When Aishling Stevens was a teenager, she got a job working the front of house at a restaurant, but quickly realized the back of house (aka the kitchen) was where she actually wanted to be.
“The front was so mundane, but the back smelled good with all these colors and tastes,” Stevens reminisced.
Stevens’ mother was a nutritionist, so she grew up with a deep connection to food that eventually led her to turn it into her career.
Around the World
Cooking in different parts of the world helped Stevens develop her unique approach to food: she lived in Australia for 11 years and the United Kingdom for one year.
“The ingredients I was working with were totally different than here,” Stevens said. “There was a real approach of gratitude and knowing the farmer and knowing the fisherman. At the time, you didn’t get that in too many kitchens [in the United States].”

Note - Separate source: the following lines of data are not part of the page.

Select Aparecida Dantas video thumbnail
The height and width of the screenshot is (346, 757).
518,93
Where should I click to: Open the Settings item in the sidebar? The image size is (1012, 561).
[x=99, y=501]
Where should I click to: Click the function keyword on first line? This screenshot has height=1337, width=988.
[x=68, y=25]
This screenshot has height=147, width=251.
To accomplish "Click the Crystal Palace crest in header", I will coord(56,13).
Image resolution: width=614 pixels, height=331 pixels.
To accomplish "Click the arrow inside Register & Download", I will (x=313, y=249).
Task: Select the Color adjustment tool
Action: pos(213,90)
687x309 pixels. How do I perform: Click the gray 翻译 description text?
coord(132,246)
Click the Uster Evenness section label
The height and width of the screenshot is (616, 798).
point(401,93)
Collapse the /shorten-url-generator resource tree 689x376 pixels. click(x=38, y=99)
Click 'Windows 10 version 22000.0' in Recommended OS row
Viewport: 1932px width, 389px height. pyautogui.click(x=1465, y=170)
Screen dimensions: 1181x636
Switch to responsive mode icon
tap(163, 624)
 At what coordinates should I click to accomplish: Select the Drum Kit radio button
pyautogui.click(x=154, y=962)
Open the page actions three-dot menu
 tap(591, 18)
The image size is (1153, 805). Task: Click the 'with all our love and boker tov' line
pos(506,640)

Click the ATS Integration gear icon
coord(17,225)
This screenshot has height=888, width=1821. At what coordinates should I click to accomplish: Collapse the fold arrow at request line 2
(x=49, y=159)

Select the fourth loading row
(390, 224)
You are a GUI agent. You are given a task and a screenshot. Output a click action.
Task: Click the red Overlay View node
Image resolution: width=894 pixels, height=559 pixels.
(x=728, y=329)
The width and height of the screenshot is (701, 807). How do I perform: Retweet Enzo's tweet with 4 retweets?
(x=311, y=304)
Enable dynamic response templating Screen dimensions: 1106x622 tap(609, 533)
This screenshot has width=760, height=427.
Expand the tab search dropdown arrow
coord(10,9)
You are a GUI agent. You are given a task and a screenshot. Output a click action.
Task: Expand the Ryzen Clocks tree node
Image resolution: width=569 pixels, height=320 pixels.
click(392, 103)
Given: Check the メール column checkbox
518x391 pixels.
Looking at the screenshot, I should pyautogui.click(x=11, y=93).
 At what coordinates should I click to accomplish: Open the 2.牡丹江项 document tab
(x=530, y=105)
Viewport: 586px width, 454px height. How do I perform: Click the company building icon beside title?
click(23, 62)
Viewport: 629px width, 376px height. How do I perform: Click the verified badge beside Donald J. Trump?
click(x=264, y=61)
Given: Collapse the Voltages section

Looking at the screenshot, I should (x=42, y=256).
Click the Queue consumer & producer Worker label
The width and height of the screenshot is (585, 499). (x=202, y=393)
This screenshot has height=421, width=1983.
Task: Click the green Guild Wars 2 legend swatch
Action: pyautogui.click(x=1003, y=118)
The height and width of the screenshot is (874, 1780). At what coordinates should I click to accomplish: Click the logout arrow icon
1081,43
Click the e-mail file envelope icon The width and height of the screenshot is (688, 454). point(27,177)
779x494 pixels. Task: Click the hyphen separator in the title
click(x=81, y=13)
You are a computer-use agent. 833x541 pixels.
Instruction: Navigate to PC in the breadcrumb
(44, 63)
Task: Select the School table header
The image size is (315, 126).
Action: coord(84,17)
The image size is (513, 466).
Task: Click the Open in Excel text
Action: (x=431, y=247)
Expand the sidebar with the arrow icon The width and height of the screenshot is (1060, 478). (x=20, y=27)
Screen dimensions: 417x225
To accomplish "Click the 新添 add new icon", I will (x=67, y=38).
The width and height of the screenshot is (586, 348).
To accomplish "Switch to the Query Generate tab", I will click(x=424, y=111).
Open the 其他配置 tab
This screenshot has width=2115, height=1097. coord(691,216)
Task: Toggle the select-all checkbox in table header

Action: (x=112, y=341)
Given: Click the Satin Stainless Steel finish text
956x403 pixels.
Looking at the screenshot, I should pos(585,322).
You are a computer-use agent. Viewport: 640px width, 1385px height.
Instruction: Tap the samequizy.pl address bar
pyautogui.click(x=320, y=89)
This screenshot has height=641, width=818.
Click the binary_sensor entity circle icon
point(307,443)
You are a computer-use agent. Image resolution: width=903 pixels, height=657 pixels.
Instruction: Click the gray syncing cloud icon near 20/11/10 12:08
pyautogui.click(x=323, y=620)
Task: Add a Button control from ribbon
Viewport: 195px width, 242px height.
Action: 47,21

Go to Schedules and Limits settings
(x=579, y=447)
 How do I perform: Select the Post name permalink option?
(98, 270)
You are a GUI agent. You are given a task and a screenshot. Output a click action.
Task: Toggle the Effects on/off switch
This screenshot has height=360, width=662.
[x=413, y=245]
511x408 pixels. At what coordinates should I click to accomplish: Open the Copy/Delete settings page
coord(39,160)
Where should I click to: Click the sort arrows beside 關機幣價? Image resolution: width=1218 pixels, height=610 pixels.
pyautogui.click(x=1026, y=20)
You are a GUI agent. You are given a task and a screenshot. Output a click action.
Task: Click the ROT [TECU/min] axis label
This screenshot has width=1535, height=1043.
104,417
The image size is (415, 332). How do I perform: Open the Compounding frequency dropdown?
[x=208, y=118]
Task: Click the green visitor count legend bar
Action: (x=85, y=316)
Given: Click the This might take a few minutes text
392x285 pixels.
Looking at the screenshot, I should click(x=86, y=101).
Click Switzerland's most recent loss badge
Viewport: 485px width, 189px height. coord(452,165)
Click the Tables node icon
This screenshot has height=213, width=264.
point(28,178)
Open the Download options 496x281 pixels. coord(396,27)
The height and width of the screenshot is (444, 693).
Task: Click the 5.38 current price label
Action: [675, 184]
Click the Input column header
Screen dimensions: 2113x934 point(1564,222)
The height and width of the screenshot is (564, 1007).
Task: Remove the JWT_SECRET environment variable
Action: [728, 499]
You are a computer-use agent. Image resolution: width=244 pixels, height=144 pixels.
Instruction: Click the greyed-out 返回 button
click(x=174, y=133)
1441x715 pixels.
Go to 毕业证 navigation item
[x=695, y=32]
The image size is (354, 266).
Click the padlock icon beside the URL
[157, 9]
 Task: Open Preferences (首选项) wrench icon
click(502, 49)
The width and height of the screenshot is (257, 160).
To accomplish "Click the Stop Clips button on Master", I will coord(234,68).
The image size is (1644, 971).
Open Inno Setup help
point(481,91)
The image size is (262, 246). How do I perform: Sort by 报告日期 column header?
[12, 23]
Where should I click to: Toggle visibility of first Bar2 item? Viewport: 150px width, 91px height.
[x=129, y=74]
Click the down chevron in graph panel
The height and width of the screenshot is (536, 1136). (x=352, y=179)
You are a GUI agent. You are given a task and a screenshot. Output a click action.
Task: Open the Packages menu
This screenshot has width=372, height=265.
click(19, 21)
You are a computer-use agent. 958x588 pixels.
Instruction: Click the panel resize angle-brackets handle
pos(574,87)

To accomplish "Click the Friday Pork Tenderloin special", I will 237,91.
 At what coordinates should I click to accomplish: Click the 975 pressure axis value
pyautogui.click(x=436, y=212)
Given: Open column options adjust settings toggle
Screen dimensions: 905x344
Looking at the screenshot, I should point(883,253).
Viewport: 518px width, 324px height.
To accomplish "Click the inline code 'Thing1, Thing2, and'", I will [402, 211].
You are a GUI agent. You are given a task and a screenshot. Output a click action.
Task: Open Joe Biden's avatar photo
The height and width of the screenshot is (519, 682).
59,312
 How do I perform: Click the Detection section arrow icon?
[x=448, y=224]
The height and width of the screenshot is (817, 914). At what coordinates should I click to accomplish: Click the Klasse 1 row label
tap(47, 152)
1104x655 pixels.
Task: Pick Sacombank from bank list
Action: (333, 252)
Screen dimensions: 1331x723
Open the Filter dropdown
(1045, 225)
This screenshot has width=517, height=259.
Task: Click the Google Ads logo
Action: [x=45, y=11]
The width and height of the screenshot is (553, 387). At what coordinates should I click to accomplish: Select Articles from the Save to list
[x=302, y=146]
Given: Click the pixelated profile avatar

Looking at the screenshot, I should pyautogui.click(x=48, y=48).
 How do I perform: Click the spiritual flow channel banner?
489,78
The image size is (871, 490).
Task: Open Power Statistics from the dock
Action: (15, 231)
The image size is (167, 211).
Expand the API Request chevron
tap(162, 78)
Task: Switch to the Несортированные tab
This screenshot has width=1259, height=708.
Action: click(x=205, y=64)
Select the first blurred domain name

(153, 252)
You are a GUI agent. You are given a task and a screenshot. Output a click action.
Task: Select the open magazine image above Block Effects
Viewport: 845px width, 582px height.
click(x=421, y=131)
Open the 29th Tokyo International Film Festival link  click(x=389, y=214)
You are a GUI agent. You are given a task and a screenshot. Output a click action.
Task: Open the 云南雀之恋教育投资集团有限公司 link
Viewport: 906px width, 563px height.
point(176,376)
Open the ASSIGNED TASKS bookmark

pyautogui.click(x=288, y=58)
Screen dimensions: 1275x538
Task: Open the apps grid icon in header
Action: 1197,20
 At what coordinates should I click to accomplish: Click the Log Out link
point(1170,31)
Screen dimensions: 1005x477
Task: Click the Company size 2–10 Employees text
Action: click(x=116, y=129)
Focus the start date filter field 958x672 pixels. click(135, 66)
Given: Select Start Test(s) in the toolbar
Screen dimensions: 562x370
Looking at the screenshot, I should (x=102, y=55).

When it comes to the culinary industry, it has long been a majority-male field. “I’d say probably 90 percent of my team are males, but I don’t think of it as that,” Stevens says. “I don’t see people coming in as a gender—I see them as if they’re hard workers or not.”
At Crystal Springs
Stevens oversees five different restaurants at Crystal Springs Resort in Vernon, NJ, including Restaurant Latour, all of which has given her the opportunity to develop a range of cuisine types. “I don’t think I specialize in any one cuisine,” Stevens says. “From quick-service burgers to high-end fine dining, I think it keeps me a well-rounded chef.”